> [Exercise instructions]:
a. In the Kyocera share handling regulations, what do the Regulations name as the basis for governing share certificate types, share handling, and fees, and what else governs the handling of beneficial owners?
b. List every denomination in which the Kyocera share handling regulations say the Company's share certificates are to be issued.

> [Source excerpt]:
------------------------------------

SHARE HANDLING REGULATIONS

 

Amended August 24, 2004

 

KYOCERA CORPORATION


SHARE HANDLING REGULATIONS

OF

KYOCERA CORPORATION

 

CHAPTER I

GENERAL PROVISIONS

 

Article 1. Purpose

 

The types of share certificates of the Company, handling of the shares of the Company (including registration of transfer of the shares, purchase of shares not constituting a full unit and purchase to increase the number of shareholding) and the fees therefor shall be governed by these Regulations based upon Article 11 of the Articles of Incorporation; provided, however, that handling of beneficial owners shall be governed by the rules provided by the Japan Securities Depositary Center (hereinafter referred to as “JASDEC”) in addition to these Regulations.

 

Article 2. Transfer Agent

 

The Transfer Agent of the Company, its share handling office and its intermediary share handling offices shall be as follows:

 

 

 

 

Transfer Agent:

  

Daiko Clearing Services Corporation

4-6, Kitahama 2-chome, Chuo-ku, Osaka

 

 

Share handling office of the Transfer Agent:

  

Stock Transfer Department in the Principal Office
of Daiko Clearing Services Corporation

4-6, Kitahama 2-chome, Chuo-ku, Osaka

 

 

Intermediary share handling offices of the

Transfer Agent:

  

Each branch office of

Daiko Clearing Services Corporation

 

Article 3. Denomination of Share Certificates

 

1. Share certificates to be issued by the Company shall be in denominations of any number of those shares less than 100 shares, 100 shares, 500 shares, 1,000 shares and 10,000 shares.

------------------------------------

> [Information provided]:

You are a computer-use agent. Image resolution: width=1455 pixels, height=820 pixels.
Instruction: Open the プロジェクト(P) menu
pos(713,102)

------------------------------------

> [Results of the exercise]:
a. The Regulations govern these matters based on Article 11 of the Articles of Incorporation. The handling of beneficial owners is also governed by the rules of the Japan Securities Depositary Center (JASDEC), in addition to these Regulations.

b.
- Any number of shares less than 100 shares
- 100 shares
- 500 shares
- 1,000 shares
- 10,000 shares